The exercise: Copy every line of the records below word for word, changing nothing.

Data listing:

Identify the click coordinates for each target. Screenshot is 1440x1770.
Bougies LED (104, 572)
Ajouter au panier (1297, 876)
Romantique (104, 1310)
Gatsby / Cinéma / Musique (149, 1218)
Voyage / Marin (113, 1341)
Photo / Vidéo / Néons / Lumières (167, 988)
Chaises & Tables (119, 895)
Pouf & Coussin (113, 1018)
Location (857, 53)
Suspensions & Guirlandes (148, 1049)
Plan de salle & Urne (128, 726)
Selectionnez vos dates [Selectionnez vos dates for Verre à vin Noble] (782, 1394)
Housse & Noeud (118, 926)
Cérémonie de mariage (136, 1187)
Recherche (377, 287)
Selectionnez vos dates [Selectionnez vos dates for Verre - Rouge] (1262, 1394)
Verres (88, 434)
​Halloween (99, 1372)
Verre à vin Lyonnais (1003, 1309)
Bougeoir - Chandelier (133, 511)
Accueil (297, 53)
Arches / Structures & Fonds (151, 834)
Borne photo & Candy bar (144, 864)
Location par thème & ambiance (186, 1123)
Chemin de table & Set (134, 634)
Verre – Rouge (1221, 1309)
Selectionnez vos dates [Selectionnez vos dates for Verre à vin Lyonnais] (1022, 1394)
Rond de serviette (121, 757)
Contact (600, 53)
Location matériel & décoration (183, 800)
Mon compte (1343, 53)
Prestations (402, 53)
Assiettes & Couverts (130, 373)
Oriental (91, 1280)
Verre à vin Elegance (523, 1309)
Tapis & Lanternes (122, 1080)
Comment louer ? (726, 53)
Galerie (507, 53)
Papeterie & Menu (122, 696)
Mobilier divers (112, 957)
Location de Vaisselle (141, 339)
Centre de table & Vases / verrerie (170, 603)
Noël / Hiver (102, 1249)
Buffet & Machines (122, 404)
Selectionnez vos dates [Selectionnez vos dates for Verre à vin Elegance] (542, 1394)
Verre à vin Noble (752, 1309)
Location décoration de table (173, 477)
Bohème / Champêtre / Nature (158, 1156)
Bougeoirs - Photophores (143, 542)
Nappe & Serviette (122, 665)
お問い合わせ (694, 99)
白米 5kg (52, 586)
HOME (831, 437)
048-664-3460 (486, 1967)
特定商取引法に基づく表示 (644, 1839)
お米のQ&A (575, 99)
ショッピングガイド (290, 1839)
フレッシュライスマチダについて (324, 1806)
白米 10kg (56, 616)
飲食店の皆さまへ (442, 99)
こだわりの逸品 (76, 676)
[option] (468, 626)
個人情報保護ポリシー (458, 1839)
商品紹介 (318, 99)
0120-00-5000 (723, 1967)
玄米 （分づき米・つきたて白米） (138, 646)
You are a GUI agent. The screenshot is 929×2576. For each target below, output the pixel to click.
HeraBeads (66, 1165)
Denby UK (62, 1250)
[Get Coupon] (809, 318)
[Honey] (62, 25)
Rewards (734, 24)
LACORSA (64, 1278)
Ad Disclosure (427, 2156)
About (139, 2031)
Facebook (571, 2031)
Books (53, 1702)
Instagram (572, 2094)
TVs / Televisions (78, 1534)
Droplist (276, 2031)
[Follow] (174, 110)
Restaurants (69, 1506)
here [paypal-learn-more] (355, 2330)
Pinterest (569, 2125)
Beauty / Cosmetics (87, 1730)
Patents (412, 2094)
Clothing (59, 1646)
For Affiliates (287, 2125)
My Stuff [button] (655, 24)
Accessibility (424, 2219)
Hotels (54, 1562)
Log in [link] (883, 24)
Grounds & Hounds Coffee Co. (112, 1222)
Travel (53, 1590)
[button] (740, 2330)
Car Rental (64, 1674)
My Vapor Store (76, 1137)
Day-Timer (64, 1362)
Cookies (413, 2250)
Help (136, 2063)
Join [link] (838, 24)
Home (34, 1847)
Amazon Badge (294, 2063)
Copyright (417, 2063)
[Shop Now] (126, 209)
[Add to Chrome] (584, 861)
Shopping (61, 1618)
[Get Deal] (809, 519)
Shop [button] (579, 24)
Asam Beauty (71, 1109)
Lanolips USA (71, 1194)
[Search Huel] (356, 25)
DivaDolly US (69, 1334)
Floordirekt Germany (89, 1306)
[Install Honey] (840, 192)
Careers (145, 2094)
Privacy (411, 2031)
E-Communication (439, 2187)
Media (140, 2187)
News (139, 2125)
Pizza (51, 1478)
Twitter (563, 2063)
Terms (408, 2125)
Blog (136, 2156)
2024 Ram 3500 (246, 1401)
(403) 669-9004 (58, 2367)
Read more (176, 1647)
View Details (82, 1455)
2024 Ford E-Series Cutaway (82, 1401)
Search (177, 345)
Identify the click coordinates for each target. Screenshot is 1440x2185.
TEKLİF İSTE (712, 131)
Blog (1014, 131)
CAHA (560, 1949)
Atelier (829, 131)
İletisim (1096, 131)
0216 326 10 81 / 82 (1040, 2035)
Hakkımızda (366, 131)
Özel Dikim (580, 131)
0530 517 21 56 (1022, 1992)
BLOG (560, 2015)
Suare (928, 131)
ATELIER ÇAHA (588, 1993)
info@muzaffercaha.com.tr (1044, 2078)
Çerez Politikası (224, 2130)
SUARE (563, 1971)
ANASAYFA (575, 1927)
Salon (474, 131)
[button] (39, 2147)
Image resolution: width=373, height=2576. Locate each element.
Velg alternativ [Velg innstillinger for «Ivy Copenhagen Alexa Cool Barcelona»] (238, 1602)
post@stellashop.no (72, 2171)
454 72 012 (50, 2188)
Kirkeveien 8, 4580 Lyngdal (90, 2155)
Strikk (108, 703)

Worked solution:
Identify the click coordinates for each target. Screenshot is 1440x1770.
Bougies LED (104, 572)
Ajouter au panier (1297, 876)
Romantique (104, 1310)
Gatsby / Cinéma / Musique (149, 1218)
Voyage / Marin (113, 1341)
Photo / Vidéo / Néons / Lumières (167, 988)
Chaises & Tables (119, 895)
Pouf & Coussin (113, 1018)
Location (857, 53)
Suspensions & Guirlandes (148, 1049)
Plan de salle & Urne (128, 726)
Selectionnez vos dates [Selectionnez vos dates for Verre à vin Noble] (782, 1394)
Housse & Noeud (118, 926)
Cérémonie de mariage (136, 1187)
Recherche (377, 287)
Selectionnez vos dates [Selectionnez vos dates for Verre - Rouge] (1262, 1394)
Verres (88, 434)
​Halloween (99, 1372)
Verre à vin Lyonnais (1003, 1309)
Bougeoir - Chandelier (133, 511)
Accueil (297, 53)
Arches / Structures & Fonds (151, 834)
Borne photo & Candy bar (144, 864)
Location par thème & ambiance (186, 1123)
Chemin de table & Set (134, 634)
Verre – Rouge (1221, 1309)
Selectionnez vos dates [Selectionnez vos dates for Verre à vin Lyonnais] (1022, 1394)
Rond de serviette (121, 757)
Contact (600, 53)
Location matériel & décoration (183, 800)
Mon compte (1343, 53)
Prestations (402, 53)
Assiettes & Couverts (130, 373)
Oriental (91, 1280)
Verre à vin Elegance (523, 1309)
Tapis & Lanternes (122, 1080)
Comment louer ? (726, 53)
Galerie (507, 53)
Papeterie & Menu (122, 696)
Mobilier divers (112, 957)
Location de Vaisselle (141, 339)
Centre de table & Vases / verrerie (170, 603)
Noël / Hiver (102, 1249)
Buffet & Machines (122, 404)
Selectionnez vos dates [Selectionnez vos dates for Verre à vin Elegance] (542, 1394)
Verre à vin Noble (752, 1309)
Location décoration de table (173, 477)
Bohème / Champêtre / Nature (158, 1156)
Bougeoirs - Photophores (143, 542)
Nappe & Serviette (122, 665)
お問い合わせ (694, 99)
白米 5kg (52, 586)
HOME (831, 437)
048-664-3460 (486, 1967)
特定商取引法に基づく表示 (644, 1839)
お米のQ&A (575, 99)
ショッピングガイド (290, 1839)
フレッシュライスマチダについて (324, 1806)
白米 10kg (56, 616)
飲食店の皆さまへ (442, 99)
こだわりの逸品 (76, 676)
[option] (468, 626)
個人情報保護ポリシー (458, 1839)
商品紹介 (318, 99)
0120-00-5000 (723, 1967)
玄米 （分づき米・つきたて白米） (138, 646)
You are a GUI agent. The screenshot is 929×2576. For each target below, output the pixel to click.
HeraBeads (66, 1165)
Denby UK (62, 1250)
[Get Coupon] (809, 318)
[Honey] (62, 25)
Rewards (734, 24)
LACORSA (64, 1278)
Ad Disclosure (427, 2156)
About (139, 2031)
Facebook (571, 2031)
Books (53, 1702)
Instagram (572, 2094)
TVs / Televisions (78, 1534)
Droplist (276, 2031)
[Follow] (174, 110)
Restaurants (69, 1506)
here [paypal-learn-more] (355, 2330)
Pinterest (569, 2125)
Beauty / Cosmetics (87, 1730)
Patents (412, 2094)
Clothing (59, 1646)
For Affiliates (287, 2125)
My Stuff [button] (655, 24)
Accessibility (424, 2219)
Hotels (54, 1562)
Log in [link] (883, 24)
Grounds & Hounds Coffee Co. (112, 1222)
Travel (53, 1590)
[button] (740, 2330)
Car Rental (64, 1674)
My Vapor Store (76, 1137)
Day-Timer (64, 1362)
Cookies (413, 2250)
Help (136, 2063)
Join [link] (838, 24)
Home (34, 1847)
Amazon Badge (294, 2063)
Copyright (417, 2063)
[Shop Now] (126, 209)
[Add to Chrome] (584, 861)
Shopping (61, 1618)
[Get Deal] (809, 519)
Shop [button] (579, 24)
Asam Beauty (71, 1109)
Lanolips USA (71, 1194)
[Search Huel] (356, 25)
DivaDolly US (69, 1334)
Floordirekt Germany (89, 1306)
[Install Honey] (840, 192)
Careers (145, 2094)
Privacy (411, 2031)
E-Communication (439, 2187)
Media (140, 2187)
News (139, 2125)
Pizza (51, 1478)
Twitter (563, 2063)
Terms (408, 2125)
Blog (136, 2156)
2024 Ram 3500 (246, 1401)
(403) 669-9004 (58, 2367)
Read more (176, 1647)
View Details (82, 1455)
2024 Ford E-Series Cutaway (82, 1401)
Search (177, 345)
Identify the click coordinates for each target. Screenshot is 1440x2185.
TEKLİF İSTE (712, 131)
Blog (1014, 131)
CAHA (560, 1949)
Atelier (829, 131)
İletisim (1096, 131)
0216 326 10 81 / 82 (1040, 2035)
Hakkımızda (366, 131)
Özel Dikim (580, 131)
0530 517 21 56 (1022, 1992)
BLOG (560, 2015)
Suare (928, 131)
ATELIER ÇAHA (588, 1993)
info@muzaffercaha.com.tr (1044, 2078)
Çerez Politikası (224, 2130)
SUARE (563, 1971)
ANASAYFA (575, 1927)
Salon (474, 131)
[button] (39, 2147)
Image resolution: width=373, height=2576. Locate each element.
Velg alternativ [Velg innstillinger for «Ivy Copenhagen Alexa Cool Barcelona»] (238, 1602)
post@stellashop.no (72, 2171)
454 72 012 (50, 2188)
Kirkeveien 8, 4580 Lyngdal (90, 2155)
Strikk (108, 703)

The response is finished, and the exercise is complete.